Why You Should Not File for Bankruptcy in Your 20s | Personal Finance Views

Wednesday, November 12, 2014

Why You Should Not File for Bankruptcy in Your 20s

The worst part of young age is that at this time you will probably have numerous of loans and such people find it tempting to file for bankruptcy. However, bankruptcy does not solve your problem rather it increases the same.

Here are some worst effects of filing for bankruptcy in your 20s.

It Won’t Wipe the Slate Clean

According to the recent survey it has been noticed that one out of every five people are carrying student loans for bad credit debt on themselves. This is because now-a-days graduates are not getting jobs because of the bad economic condition and those who are getting jobs are not getting an adequate salary because of the bad market conditions and hence, they are not able to pay off their student loan debt.

Bankruptcy

For the people facing such situations, filing for bankruptcy to get free from it might seem like an option but it is not a good choice in the long run. If the reason behind getting into debt is because of the bad economic condition then there is a legal solution available for them to cope up with debt, which is that the lender will garnish 15% of your retirement benefit which will be given to you by your employer.

You’re Neglecting the Real Issue

Most people in the age of 20s get their first job, in which they get a nominal salary and then they realize how difficult it is to earn money and managing their finances within their salary. As when you start your job, then you have to think for your better future and for it you have to take many things to make your life and future secure. The very first thing for which you have to make a proper plan is to save money for buying a house as you can’t spend your whole life in a rented apartment.
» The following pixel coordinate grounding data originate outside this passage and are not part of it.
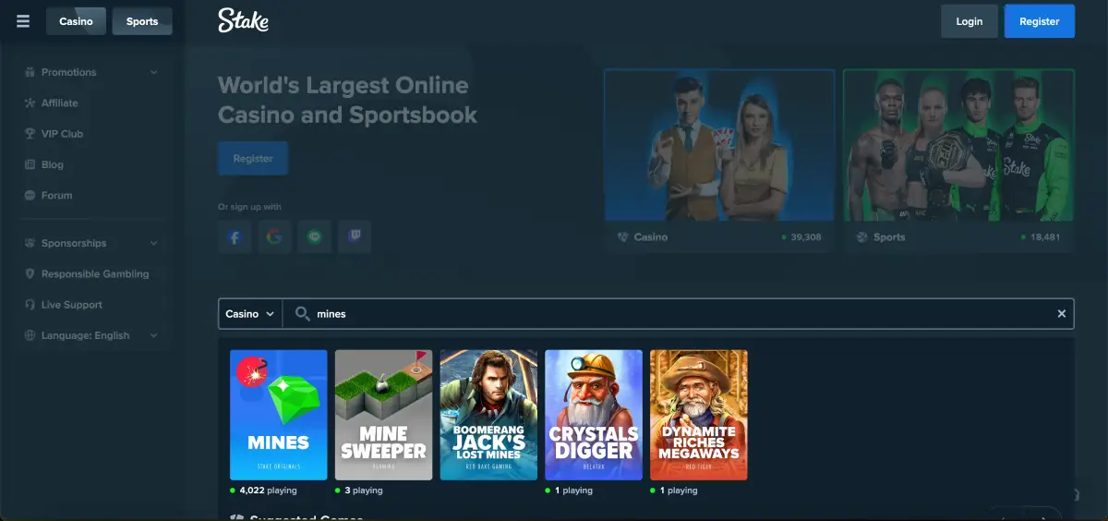Image resolution: width=1108 pixels, height=521 pixels.
Task: Sign up with Google icon
Action: tap(274, 237)
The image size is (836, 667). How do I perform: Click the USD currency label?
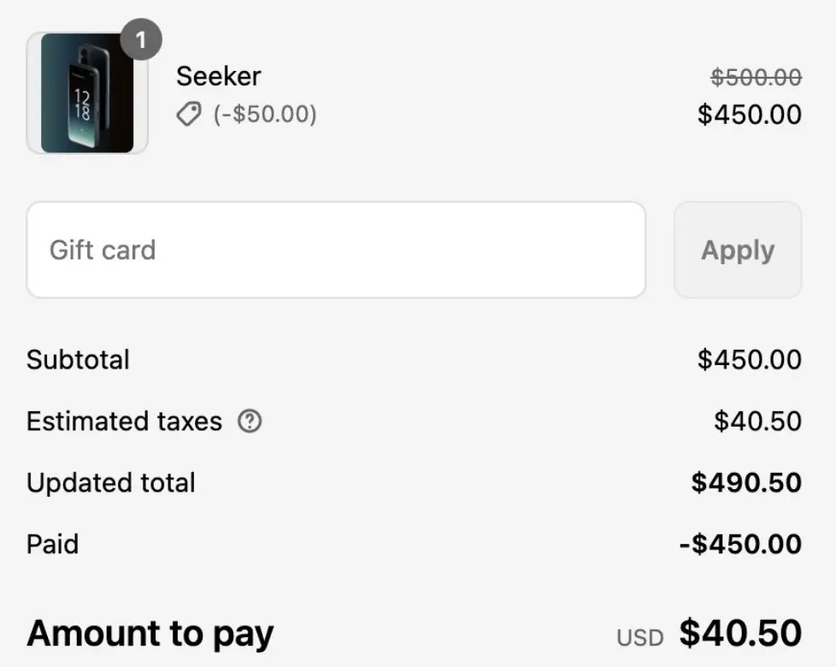(x=639, y=638)
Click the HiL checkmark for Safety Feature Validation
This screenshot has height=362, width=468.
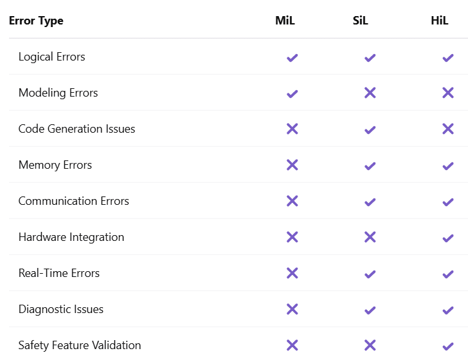point(448,346)
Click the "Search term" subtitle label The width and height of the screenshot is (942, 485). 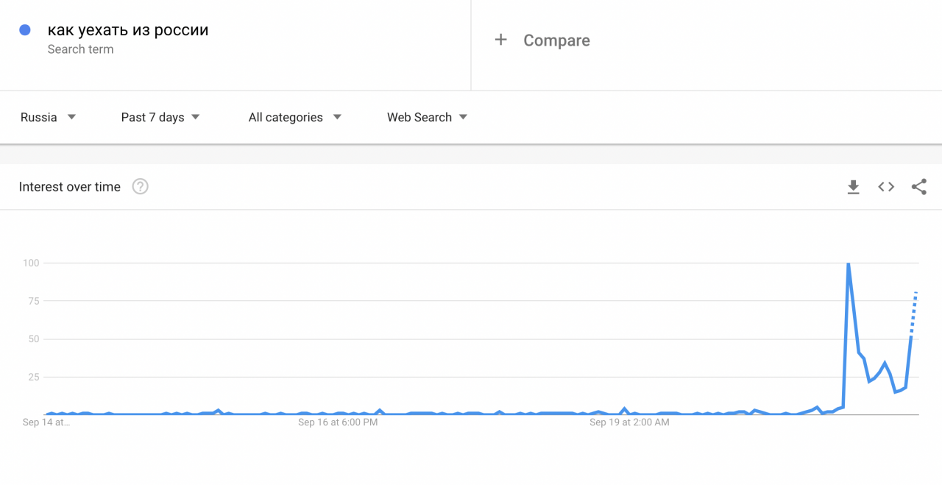click(x=80, y=49)
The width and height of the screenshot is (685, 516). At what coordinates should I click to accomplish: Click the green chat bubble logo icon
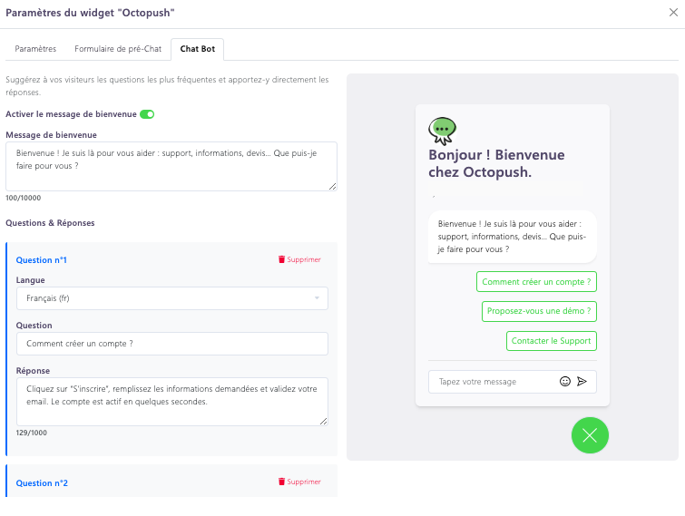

You have to save some money for purchasing a house. After that you need to take some insurance policies like health insurance, retirement policy to make your life secure. As health expenses are very high which can not be managed by your income if you get any serious disease. It is important to take a health insurance plan following with that a retirement plan in which you will have enough money which you’ll get after retirement as there will be no income after retirement by which you can sustain your life.
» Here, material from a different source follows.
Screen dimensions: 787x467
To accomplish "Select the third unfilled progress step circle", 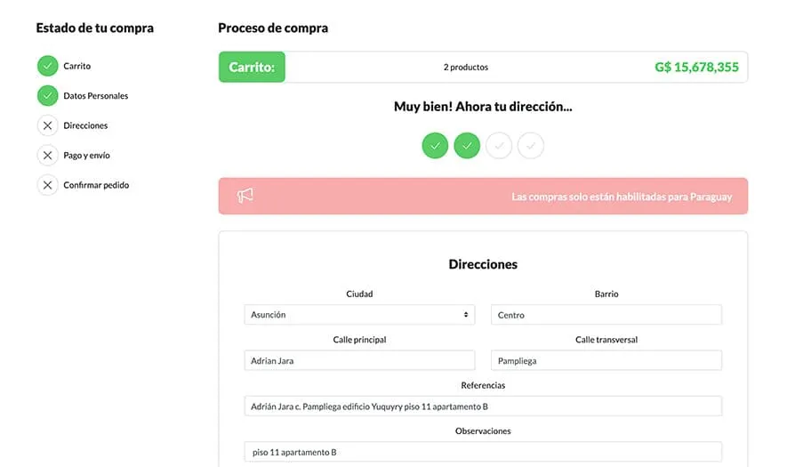I will coord(499,145).
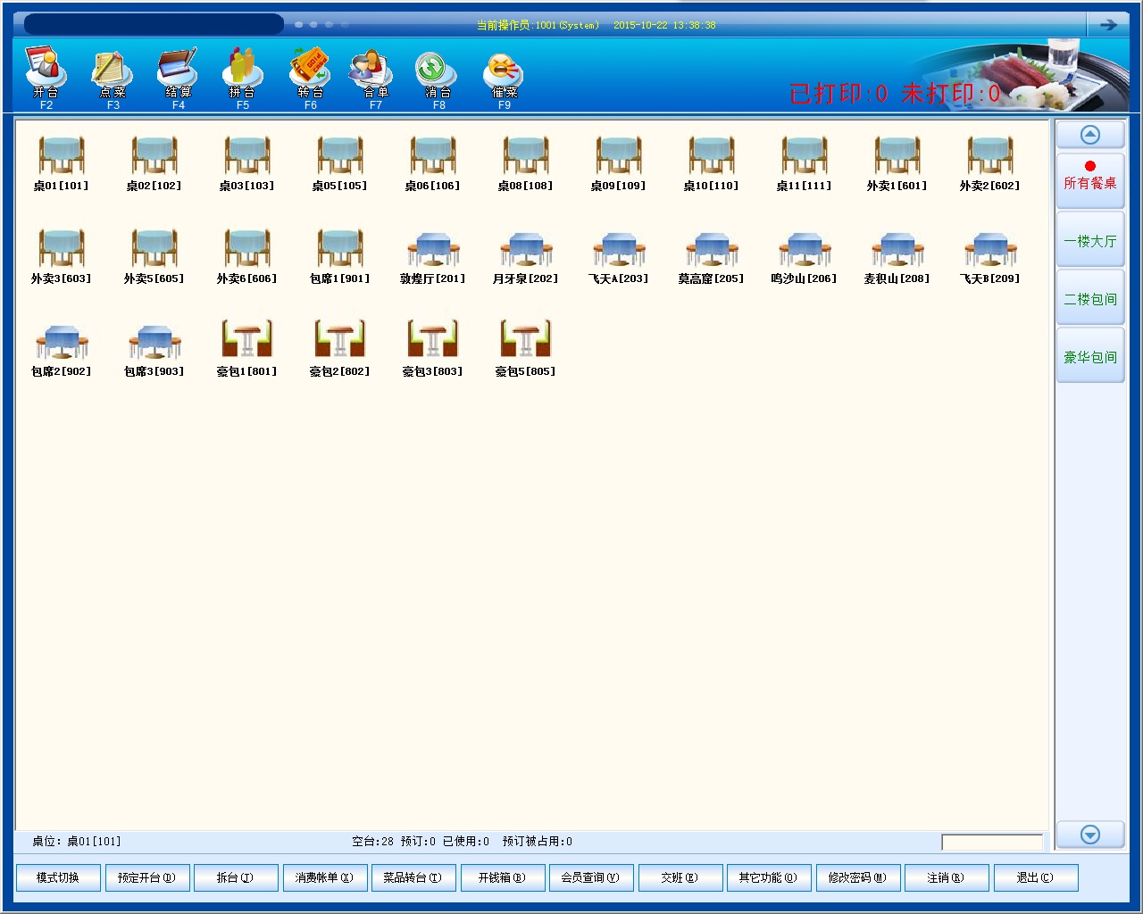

You will also have to save money for unexpected expenses or emergencies like repair of cars, or for buying any house appliances. And you have to save money for your family’s future like your wife and children as you have to pay for their studies, college fees and their basic expenses. You have to plan your whole life at the age of 20 and make your plans accordingly that what are the requirements that you will need to manage and live your life peacefully. If you don’t manage your finance at the very beginning of your life, then you will face many difficulties in future which will affect your life badly.

You Could Hurt Your Job Prospects

The worst effect of filing a bankruptcy is that it will be mentioned in your credit report for the next 7 to 10 years. If a bankruptcy is filed and gets mentioned in your credit report then you will face difficulties in getting jobs or switching from your previous job to another job. Although there are no such mandatory requirements for employers to check your credit score before giving you a job, but it comes under the formality of checking the whole background in which your credit score will also be checked and an employer might deny giving you a job because of your bad credit score. This is because your credit score is the indicator which decides that how good you are in managing your finances and for employer it will be risky you giving job because when you can’t even manage your finances properly then he will assume that you may not even manage your work properly.

You Could Become Homeless

Another ill effect of filing for bankruptcy is that you may end up losing your home. And you cannot even buy another house for at least next 7 to 10 years because bankruptcy will be mentioned in your credit report and your credit score will be so low that you will not qualify for loans with no credit check anywhere. You will not even have any valuable asset which you can pledge as collateral against the loan amount. Even you will face difficulties in getting house for rent as your credit score is also checked by landlords before giving home on rent as to see that you are not a risky tenant.

Credit Will Be More Expensive and Limited

When you file for bankruptcy, then it will be mentioned in your credit report and your credit score will be lowered down by which if you apply for small finances, then also you will have to face problem in getting approved for a loan. And if in case your loan gets approved, then also you will be charged with a very high interest rate as there’s a risk involved for lenders for losing money.